Civic response to the COVID-19 crisis around the world has demonstrated the importance of creativity and culture in sustaining community resilience and protecting livelihoods when formal health, social and economic systems are under pressure or cease to function (Newbigin, 2021). Furthermore, evidence indicates that with low barriers to entry, creative economy is a sector that is genuinely inclusive and agile. With the development of technologies that create new products, new services and new revenue streams, it clearly has potential as part of the future global economy.
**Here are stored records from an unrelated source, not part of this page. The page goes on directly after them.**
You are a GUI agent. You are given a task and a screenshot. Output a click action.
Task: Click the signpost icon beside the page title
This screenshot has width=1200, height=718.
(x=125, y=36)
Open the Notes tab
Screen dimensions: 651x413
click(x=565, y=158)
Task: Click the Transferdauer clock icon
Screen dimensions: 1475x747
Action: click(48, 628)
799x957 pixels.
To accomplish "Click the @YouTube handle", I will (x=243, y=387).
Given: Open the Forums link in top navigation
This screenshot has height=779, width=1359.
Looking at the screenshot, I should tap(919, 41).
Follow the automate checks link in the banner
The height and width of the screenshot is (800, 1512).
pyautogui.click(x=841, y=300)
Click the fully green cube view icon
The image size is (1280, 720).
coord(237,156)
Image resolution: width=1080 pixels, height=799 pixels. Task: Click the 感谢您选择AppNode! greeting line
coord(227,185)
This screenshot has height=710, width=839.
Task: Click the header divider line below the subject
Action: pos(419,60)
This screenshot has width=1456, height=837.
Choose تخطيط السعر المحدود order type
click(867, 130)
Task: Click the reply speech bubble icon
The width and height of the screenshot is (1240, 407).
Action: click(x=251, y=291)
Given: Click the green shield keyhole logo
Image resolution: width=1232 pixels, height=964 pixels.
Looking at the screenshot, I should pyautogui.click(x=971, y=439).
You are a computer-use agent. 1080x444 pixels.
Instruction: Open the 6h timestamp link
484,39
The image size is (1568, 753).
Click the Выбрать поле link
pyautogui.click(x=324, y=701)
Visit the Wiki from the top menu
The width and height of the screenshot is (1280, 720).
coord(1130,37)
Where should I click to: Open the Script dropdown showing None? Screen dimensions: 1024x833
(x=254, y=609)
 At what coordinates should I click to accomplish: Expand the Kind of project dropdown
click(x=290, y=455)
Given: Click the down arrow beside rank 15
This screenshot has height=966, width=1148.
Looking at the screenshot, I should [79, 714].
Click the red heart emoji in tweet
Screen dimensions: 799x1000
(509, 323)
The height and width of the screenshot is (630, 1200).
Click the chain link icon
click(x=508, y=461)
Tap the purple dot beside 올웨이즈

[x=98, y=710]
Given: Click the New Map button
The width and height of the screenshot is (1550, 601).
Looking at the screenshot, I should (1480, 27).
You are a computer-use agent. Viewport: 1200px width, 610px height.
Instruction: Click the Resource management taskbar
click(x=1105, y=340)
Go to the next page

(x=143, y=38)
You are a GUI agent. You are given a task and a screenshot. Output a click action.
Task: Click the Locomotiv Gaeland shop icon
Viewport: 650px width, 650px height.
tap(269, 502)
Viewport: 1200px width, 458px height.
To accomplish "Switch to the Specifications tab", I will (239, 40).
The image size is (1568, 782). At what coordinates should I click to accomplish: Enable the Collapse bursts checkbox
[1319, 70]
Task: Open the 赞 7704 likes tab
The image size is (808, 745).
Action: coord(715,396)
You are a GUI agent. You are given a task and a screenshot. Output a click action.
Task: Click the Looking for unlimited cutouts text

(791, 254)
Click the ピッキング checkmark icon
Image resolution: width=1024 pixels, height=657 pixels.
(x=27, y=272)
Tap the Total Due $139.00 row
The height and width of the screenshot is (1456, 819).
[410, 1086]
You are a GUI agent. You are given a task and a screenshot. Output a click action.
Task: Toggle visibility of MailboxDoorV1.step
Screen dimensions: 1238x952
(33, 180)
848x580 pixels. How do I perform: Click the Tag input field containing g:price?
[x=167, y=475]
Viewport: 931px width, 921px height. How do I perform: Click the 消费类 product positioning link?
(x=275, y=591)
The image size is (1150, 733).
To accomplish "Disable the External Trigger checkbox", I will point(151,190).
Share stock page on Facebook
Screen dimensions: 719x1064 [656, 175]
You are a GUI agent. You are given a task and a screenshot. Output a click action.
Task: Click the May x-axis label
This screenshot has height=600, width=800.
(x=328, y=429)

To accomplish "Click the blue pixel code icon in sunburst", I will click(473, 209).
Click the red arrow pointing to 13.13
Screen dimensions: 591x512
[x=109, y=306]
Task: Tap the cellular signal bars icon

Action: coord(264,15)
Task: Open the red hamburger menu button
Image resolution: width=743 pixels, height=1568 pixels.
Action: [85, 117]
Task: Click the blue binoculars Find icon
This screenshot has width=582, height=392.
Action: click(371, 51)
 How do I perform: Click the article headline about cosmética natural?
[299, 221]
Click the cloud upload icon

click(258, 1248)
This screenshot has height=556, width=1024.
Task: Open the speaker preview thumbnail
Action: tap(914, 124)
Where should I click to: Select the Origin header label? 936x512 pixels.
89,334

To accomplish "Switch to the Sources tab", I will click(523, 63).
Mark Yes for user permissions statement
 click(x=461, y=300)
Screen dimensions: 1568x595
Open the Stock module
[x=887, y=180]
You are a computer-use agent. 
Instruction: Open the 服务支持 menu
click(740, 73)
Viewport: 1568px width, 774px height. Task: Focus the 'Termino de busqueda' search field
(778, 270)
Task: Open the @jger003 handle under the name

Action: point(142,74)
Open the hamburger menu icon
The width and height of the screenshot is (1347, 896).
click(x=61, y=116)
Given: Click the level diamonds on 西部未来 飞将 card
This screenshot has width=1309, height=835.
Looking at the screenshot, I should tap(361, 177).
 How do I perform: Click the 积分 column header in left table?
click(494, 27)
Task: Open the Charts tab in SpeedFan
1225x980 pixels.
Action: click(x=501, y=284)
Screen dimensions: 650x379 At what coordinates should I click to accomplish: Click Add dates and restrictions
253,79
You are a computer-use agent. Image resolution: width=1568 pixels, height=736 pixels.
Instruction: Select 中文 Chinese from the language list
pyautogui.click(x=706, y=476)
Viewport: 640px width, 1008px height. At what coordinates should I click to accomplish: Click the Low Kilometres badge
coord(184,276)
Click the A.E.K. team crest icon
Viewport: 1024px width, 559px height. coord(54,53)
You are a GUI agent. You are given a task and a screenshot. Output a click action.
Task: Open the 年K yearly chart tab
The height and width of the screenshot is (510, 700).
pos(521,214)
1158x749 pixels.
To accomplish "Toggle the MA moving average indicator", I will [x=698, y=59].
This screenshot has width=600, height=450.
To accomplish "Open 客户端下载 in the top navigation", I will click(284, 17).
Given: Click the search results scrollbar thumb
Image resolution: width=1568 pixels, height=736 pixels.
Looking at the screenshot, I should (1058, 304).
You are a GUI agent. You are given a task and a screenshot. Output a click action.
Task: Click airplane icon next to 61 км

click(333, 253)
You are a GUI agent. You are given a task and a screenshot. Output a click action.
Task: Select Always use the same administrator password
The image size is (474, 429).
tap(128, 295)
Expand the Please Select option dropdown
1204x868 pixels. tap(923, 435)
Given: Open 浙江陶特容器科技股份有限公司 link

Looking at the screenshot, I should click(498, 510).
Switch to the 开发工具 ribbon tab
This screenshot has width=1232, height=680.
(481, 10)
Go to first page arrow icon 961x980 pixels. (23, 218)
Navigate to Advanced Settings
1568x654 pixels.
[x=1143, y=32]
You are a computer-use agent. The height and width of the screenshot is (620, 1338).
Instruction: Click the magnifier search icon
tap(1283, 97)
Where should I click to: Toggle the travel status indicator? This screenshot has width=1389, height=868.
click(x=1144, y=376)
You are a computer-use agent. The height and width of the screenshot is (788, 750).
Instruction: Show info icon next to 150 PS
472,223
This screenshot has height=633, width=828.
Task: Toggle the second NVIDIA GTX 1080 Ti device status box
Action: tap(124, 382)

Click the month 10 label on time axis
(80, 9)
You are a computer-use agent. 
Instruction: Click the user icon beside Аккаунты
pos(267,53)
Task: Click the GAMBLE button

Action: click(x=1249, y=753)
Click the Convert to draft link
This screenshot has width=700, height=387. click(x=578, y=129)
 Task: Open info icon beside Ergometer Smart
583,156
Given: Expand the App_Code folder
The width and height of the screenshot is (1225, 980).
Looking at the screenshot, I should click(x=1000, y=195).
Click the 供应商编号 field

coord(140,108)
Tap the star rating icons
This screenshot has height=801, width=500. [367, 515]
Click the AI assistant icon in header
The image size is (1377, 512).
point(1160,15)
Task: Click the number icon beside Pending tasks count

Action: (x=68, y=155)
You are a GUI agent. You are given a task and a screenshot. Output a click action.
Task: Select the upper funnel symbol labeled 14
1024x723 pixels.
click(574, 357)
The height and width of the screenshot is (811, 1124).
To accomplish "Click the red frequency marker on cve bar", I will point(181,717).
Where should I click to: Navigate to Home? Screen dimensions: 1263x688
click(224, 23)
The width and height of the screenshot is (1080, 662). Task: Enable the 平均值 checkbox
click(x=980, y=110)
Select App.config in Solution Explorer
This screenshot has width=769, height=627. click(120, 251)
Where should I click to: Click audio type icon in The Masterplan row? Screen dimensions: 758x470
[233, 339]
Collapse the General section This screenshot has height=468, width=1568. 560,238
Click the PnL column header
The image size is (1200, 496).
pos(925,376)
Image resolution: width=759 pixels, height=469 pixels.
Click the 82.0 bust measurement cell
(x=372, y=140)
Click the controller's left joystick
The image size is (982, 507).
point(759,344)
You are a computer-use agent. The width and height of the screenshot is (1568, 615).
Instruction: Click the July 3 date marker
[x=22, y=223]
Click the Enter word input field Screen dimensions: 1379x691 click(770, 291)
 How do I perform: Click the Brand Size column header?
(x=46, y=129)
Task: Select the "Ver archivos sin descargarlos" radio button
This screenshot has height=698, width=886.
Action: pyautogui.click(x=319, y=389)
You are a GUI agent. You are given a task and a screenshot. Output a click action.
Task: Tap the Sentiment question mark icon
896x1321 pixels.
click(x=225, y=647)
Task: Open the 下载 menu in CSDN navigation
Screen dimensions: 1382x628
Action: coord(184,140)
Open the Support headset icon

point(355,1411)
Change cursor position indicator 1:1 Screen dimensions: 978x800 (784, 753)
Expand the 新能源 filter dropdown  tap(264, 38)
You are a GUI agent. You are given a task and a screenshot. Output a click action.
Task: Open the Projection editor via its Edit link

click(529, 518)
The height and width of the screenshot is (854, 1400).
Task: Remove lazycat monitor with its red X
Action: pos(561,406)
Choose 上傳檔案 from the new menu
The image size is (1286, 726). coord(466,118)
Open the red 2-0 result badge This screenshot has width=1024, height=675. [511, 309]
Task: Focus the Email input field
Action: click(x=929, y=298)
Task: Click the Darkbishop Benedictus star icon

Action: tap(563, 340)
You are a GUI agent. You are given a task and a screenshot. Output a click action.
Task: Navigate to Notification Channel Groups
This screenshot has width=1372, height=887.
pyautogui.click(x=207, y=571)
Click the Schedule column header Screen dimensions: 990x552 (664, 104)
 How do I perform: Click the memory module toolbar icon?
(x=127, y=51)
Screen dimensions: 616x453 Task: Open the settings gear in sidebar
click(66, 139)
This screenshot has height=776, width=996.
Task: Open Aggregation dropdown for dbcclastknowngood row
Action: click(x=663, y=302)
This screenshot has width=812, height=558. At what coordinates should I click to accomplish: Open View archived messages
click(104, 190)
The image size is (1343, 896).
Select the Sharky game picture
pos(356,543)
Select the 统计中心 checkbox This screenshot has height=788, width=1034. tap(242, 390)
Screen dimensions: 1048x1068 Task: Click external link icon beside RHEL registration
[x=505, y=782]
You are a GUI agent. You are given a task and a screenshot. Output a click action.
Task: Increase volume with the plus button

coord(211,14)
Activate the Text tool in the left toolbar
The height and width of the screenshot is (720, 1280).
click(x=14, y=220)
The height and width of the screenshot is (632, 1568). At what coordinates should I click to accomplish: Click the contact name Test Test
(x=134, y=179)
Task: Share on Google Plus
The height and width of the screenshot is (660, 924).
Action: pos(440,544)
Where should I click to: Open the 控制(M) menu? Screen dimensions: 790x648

A research study from the first half of 2021 (GIZ, 2021) has compiled and interpreted advanced data about the impact of Covid-19 on the music, fashion and design sectors in several countries from Africa and the Middle East.2 Results show that across sectors and cities, financial losses were extreme. Full-time employment dropped by two thirds in some cities, and only a small minority reported maintaining steady income. In depth research conducted in the UAE (UAE Ministry of Culture and Youth, 2021) underlines that ‘all institutions, companies and individuals working in the cultural and creative industries sector were affected in 2020 as 41% of companies lost their revenues on average, and this percentage reached 52% among independent individuals, and one in 5 independent individuals lost their entire income’. Only 13% of businesses and 9% of freelancers were reported making a profit in 2020, using digital technology to reach new customers and audiences.As the COVID-19 crisis continues to unfold, the risks of jeopardising the inclusion and development potential of creative economy and the micro, small and medium-sized enterprises (MSMEs) that sustain it are growing. While the major online platforms have prospered, creative MSMEs and those dependent on live interaction with audiences or customers have been devastated. The “inclusively creative” roadmap which led to the adoption of the UN Resolution on creative economy in 2020 featured the key role of MSMEs in the development of the creative economy, but they have also suffered the most from the impacts of the crisis, in particular in countries where welfare systems could not compensate for months of revenue losses. This downturn could become permanent, especially if young people feel deterred from seeking their futures in this sector. But at a time of rising calls to protect local values, and scepticism about the benefits of globalisation, the creative economy offers a unique means of developing international trade on the basis of cultural distinctiveness. Aligning widespread but dispersed community, local government and international initiatives to support and invest in the creative economy is urgent, to re-energise an emerging economic sector which has many positive features in terms of its sustainability (UNPGA, 2021) and, at a time of growing youth unemployment, an exceptional capacity to generate jobs (UK Dept for Culture).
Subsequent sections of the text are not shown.